● BRIEF
Once you reach the line containing "Screen dimensions: 724x1568" in the entries below, write out that line and each one after it down to the line containing "You are a computer-use", exactly and with nothing added.

● DATASET EXTRACT
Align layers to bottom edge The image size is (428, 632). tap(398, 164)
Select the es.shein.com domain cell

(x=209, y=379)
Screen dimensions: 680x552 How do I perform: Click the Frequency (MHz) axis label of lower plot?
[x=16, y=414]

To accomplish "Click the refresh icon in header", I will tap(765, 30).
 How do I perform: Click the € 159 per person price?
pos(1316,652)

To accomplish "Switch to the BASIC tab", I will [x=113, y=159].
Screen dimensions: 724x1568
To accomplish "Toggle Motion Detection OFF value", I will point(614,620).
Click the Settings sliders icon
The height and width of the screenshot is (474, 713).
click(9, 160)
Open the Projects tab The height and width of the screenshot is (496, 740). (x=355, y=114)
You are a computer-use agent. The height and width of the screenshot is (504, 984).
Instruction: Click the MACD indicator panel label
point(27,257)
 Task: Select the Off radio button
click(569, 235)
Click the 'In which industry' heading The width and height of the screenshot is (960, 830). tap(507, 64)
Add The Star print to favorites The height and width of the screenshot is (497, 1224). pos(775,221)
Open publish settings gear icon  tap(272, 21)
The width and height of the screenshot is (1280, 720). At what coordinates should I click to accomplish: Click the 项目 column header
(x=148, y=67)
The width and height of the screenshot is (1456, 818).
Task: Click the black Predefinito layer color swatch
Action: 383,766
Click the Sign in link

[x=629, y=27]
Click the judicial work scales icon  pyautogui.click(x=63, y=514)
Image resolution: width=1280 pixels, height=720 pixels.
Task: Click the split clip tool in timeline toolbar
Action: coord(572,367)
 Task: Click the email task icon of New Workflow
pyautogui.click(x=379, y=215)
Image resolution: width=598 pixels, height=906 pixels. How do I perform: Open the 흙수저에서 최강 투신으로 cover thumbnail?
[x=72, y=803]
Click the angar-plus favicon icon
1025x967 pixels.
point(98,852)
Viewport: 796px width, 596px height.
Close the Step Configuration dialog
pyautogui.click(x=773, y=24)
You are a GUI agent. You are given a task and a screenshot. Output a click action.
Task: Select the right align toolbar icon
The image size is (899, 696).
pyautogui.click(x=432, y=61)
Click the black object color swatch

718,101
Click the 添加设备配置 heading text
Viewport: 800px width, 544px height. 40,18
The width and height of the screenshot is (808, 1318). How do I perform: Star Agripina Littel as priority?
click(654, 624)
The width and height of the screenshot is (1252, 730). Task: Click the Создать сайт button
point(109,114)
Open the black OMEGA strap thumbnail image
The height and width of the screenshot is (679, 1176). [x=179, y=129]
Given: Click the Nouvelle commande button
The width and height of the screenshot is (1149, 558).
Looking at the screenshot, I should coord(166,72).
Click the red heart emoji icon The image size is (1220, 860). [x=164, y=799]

● ANSWER TO THIS TASK
Screen dimensions: 724x1568
To accomplish "Toggle Motion Detection OFF value", I will point(614,620).
Click the Settings sliders icon
The height and width of the screenshot is (474, 713).
click(9, 160)
Open the Projects tab The height and width of the screenshot is (496, 740). (x=355, y=114)
You are a computer-use agent. The height and width of the screenshot is (504, 984).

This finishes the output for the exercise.